Conflicting narratives as well.
Narrative 1 says that neoliberalism seemed to work for a while, but in 2008, it was exposed for the sham that it was, and in response, the young became socialists.
Narrative 2 says that today's anti-capitalist movements go back to the 90s.
I'm not being pedantic here, it doesn't matter in and of itself whether it starts in 2008 or 1998.
It matters because if Millennial Socialism already started in the good years - you can't claim that it's just a rational backlash against objective failings of the system.
Now celebrating the "kerfuffle with security officers", "the sound of glass breaking", "smashing windows" and "civil disobedience" (in the context of the students protests of 2010). Blames the police for the fact that it turned violent. Ah, well...
I've learned the first interesting fact: Squealer himself was the Godfather of the Corbo project, using his massive social media profile to pressurise MPs into nominating Corbo.

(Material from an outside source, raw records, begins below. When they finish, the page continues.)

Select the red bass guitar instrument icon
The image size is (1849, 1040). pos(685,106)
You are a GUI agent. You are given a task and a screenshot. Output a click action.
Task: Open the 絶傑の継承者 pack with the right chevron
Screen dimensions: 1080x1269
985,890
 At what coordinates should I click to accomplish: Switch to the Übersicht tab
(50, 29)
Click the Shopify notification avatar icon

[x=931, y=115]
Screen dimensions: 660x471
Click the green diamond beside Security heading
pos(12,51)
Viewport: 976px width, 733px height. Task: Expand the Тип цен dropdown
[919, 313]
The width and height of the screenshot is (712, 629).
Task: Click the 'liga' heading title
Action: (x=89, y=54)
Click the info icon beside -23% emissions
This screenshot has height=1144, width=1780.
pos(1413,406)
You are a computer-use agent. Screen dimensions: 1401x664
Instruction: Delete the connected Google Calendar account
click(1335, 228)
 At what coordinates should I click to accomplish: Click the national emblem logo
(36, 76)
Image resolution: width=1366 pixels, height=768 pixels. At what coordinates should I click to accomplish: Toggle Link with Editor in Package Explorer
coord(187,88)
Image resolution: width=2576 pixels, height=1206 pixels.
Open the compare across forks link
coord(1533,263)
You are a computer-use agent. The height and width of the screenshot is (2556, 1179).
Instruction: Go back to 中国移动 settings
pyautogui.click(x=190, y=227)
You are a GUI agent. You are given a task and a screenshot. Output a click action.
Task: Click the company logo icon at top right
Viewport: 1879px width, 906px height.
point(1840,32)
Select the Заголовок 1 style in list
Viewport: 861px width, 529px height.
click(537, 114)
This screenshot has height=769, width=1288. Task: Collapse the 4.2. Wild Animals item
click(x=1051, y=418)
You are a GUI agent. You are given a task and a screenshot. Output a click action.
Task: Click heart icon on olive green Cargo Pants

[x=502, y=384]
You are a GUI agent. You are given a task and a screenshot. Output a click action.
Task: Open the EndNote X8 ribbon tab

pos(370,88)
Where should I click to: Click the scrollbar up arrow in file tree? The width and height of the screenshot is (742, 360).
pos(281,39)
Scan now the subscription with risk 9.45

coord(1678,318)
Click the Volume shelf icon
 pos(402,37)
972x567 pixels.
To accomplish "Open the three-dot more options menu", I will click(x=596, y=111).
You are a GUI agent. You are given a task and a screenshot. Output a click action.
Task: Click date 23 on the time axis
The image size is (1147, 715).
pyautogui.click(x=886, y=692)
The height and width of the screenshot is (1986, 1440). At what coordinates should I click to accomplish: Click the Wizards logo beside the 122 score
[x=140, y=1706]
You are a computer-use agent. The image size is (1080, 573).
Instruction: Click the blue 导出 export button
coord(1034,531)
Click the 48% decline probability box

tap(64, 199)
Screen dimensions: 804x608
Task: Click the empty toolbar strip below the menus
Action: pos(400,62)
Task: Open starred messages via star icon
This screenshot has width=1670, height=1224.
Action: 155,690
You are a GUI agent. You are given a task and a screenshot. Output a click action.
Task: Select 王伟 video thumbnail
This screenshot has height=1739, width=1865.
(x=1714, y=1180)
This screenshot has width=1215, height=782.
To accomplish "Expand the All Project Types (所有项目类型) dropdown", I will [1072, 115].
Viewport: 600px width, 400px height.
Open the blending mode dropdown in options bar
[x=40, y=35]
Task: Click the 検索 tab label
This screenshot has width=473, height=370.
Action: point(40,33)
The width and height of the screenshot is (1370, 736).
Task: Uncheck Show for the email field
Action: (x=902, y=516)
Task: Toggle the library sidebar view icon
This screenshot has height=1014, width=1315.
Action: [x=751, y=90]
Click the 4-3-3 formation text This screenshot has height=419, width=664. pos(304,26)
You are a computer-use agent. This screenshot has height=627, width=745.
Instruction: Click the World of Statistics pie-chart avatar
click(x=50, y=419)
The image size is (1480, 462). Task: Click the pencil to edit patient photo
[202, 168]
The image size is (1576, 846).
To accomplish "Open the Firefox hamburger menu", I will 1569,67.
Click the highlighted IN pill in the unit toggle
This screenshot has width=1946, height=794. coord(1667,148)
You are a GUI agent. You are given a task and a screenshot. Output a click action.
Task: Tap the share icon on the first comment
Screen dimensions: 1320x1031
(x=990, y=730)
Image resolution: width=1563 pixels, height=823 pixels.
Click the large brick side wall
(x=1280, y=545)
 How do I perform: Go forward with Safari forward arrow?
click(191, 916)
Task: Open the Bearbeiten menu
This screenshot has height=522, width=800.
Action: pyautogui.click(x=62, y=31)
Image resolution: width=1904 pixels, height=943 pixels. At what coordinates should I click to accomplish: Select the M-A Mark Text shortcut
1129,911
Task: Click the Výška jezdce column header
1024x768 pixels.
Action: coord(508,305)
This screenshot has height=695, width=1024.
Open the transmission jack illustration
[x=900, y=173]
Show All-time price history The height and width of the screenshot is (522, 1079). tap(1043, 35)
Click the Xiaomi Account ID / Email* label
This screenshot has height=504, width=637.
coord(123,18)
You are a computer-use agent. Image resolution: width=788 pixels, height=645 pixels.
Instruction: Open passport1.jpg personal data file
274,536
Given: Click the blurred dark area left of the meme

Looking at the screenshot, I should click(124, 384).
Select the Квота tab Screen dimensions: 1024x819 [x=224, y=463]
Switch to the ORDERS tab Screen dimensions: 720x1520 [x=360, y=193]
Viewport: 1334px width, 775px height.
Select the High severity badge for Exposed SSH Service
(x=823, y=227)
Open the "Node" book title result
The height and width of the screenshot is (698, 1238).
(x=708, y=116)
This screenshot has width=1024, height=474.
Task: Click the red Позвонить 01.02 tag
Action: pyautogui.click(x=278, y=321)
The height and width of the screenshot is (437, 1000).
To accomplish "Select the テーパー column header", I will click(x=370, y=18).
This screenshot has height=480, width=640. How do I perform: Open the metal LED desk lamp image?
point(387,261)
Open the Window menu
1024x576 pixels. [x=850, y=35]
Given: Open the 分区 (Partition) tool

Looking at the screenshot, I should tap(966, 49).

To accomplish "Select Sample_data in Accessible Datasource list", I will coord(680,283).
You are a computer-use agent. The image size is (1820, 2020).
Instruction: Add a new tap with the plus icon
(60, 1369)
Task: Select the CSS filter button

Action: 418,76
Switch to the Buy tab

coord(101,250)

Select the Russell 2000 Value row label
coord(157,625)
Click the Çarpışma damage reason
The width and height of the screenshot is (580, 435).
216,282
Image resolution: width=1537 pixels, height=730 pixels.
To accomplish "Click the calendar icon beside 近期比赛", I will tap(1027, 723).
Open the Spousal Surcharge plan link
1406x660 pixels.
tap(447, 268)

The whole thing might never even have happened without him.
Twitter truly is the real world.
We're back to the cheap rhetorical tricks (which the rest of his readers will obviously fall for).
Mentions some of the sillier Corbo-critical media coverage, such as "Corbo didn't bow on Remembrance Day".
Then mentions reports about his IRA support in the same breath. Hang on...
Spot the odd one out, eh?
He thinks that if he puts obviously silly accusation X, obviously silly accusation Y, and actually true accusation Z in one row, everyone will think that Z must also be an obviously silly accusation.
Except it isn't. The IRA stuff was all true.
Nice bit of gaslighting: "'Trot', and abbreviation for 'Trotskyist', was used with absurd and wild abandon."
McDonnell had literally said in an interview that the main influences on him had been "[t]he fundamental Marxist writers of Marx, Lenin and Trotsky". Of course he's a Trot
Now there's page after page after page after page of incessant whining about how intra-party opponents were mean to "Jeremy", trying to "sabotage" him.
It's not just boring, it's also unverifiable. I'm sure someone from the other side would tell a completely different story.
I don't know the details of what went on behind the scenes, inside the party, and I'm not hugely interested in it. But I just do not believe Squealer's version that Corbo was a generous, conciliatory bridge-builder, whose opponents rejected all of his peace offers. Because...
...if you were trying to build a coalition, and come to an arrangement with your opponents - you just wouldn't hire someone like Seumas Milne as your main guru. That appointment meant sticking up 2 fingers to his opponents, and saying "Suck it up, losers! I'm in charge now!"
I wasn't following the whole Corbo saga closely at the time, but I do remember that that was a controversial appointment, which antagonised lots of people.
What does Squealer have to say about that?
Nada, that's what. Milne is just suddenly there somehow.